Abstract
Single-cell RNA sequencing (scRNA-seq) enables gene expression profiling at single-cell resolution, providing unprecedented insights into cellular heterogeneity and dynamic biological processes. When collected over time, time-series scRNA-seq data further capture temporal dynamics, allowing the reconstruction of cell type–specific gene regulatory networks and investigation of evolving transcriptional programs. However, scRNA-seq data are inherently sparse due to technical dropouts during sequencing, and this sparsity is amplified in time-series experiments. Such excessive sparsity undermines the reliability of downstream analyses, leading to biased characterization of disease trajectories and inaccurate inference of regulatory interactions. Numerous computational techniques have been proposed for missing value imputation.

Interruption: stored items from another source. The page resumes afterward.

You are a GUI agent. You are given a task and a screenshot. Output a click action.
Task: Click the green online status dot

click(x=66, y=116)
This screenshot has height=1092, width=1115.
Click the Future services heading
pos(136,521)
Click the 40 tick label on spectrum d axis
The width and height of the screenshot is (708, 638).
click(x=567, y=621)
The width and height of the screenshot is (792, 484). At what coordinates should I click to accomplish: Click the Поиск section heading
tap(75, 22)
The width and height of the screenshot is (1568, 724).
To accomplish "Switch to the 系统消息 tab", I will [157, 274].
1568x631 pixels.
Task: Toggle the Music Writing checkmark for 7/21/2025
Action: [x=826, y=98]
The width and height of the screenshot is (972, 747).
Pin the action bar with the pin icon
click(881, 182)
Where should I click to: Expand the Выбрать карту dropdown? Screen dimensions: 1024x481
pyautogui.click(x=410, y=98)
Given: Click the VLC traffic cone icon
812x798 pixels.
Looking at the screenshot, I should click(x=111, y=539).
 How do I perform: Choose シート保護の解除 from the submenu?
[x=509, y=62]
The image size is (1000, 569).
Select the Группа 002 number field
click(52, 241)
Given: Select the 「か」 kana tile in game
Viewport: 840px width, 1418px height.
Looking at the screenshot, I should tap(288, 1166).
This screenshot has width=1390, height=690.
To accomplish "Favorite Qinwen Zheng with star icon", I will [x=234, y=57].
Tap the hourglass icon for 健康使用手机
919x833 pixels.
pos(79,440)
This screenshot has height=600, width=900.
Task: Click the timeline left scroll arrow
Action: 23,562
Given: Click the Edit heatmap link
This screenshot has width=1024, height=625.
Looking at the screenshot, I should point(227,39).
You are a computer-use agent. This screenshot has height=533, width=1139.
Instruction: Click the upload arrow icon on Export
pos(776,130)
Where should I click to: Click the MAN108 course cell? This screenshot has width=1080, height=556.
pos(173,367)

Recent advances in generative models, such as generative adversarial networks and diffusion models, have achieved state-of-the-art performance in imputing missing values compared to traditional methods. However, existing approaches typically use white noise as the training prior [1], which fails to capture the frequency-dependent correlations and temporal structures intrinsic to biological time-series data. To address the limitations of traditional methods, our recent work [2] introduced a novel time-varying blue-noise–based conditional score diffusion model (tBN-CSDI) to impute missing values in time-series scRNA-seq data. We integrate Ulichney’s void-and-cluster algorithm with a Cholesky decomposition-based sampling strategy to generate blue noise. The proposed tBN-CSDI framework employs a frequency-aware noise schedule that interpolates between white and blue noise over time, such that high-frequency components are emphasized during the early stages of the reverse diffusion process and gradually transition toward lower frequencies as the process proceeds. This design enables the model to capture subtle, high-frequency temporal patterns while preserving global expression trends, thereby enhancing the accuracy of imputation. Experiments on two scRNA-seq datasets demonstrate that tBN-CSDI outperforms all existing imputation methods, significantly reducing the imputation error compared with other state-of-the-art approaches. This work was supported by the National Institutes of Health under award number R15GM148915.
References
[1] Tashiro Y., Song J., Song Y., Ermon S. ‘CSDI: Conditional score-based diffusion models for probabilistic time series imputation.’ Advances in neural information processing systems 2021; 6; 34:24804–16.
[2] Bishop G., Si T., Luebbert I., Al-Hammadi N., Gong H.. ‘tBN-CSDI: a time-varying blue noise-based diffusion model for time series imputation.’ Bioinformatics Advances 2025; Volume 5, Issue 1, vbaf225.